Shortly after that, I was taken before the examining magistrate again. It was two o’clock in the afternoon, and this time his office was filled with sunlight barely softened by a flimsy curtain. It was very hot. He had me sit down and very politely informed me that, “due to unforeseen circumstances,” my lawyer had been unable to come. But I had the right to remain silent and to wait for my lawyer’s counsel. I said that I could answer for myself. He pressed a button on the table. A young clerk came in and sat down right behind me.
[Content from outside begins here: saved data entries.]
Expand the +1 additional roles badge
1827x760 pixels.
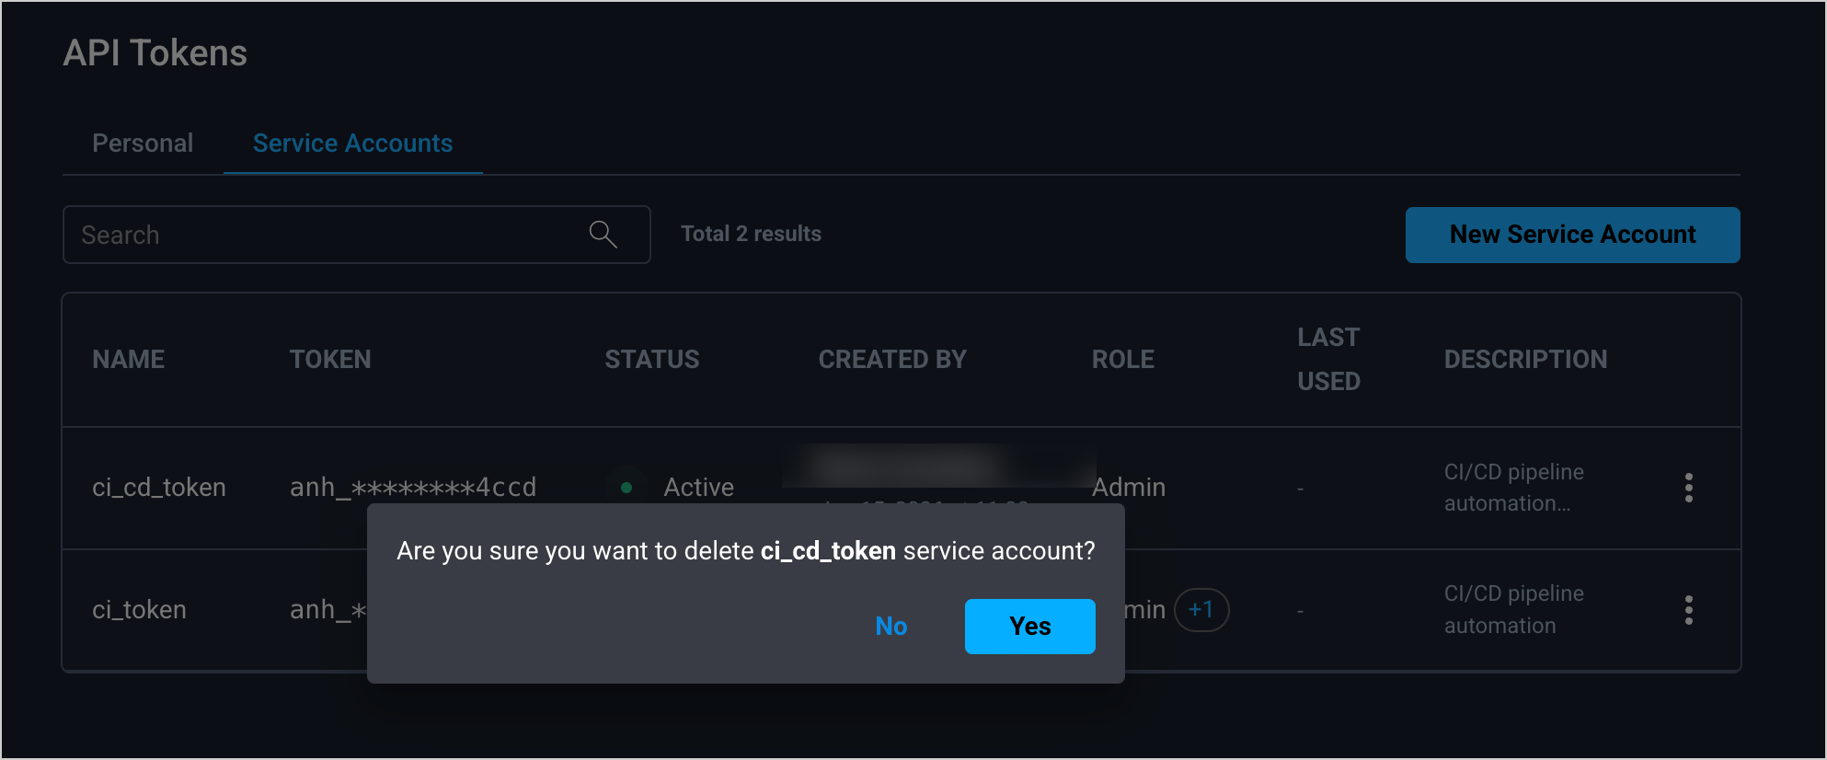click(1201, 610)
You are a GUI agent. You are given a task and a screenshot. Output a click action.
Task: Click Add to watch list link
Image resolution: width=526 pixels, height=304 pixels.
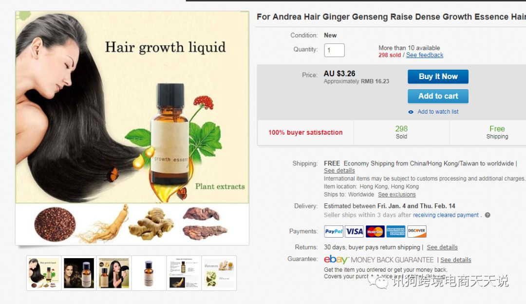(x=438, y=112)
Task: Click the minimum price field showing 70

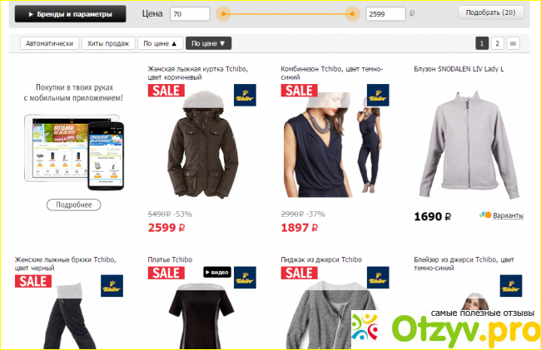Action: point(190,14)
The two of us leaned back in our chairs. The examination began. He started out by saying that people were describing me as a taciturn and withdrawn person and he wanted to know what I thought. I answered, “It’s just that I don’t have much to say. So I keep quiet.” He smiled the way he had the first time, agreed that that was the best reason of all, and added, “Besides, it’s not important.” Then he looked at me without saying anything, leaned forward rather abruptly, and said very quickly, “What interests me is you.” I didn’t really understand what he meant by that, so I didn’t respond. “There are one or two things,” he added, “that I don’t quite understand. I’m sure you’ll help me clear them up.” I said it was all pretty simple. He pressed me to go back over that day. I went back over what I had already told him: Raymond, the beach, the swim, the quarrel, then back to the beach, the little spring, the sun, and the five shots from the revolver. After each sentence he would say, “Fine, fine.” When I got to the body lying there, he nodded and said, “Good.” But I was tired of repeating the same story over and over. It seemed as if I had never talked so much in my life.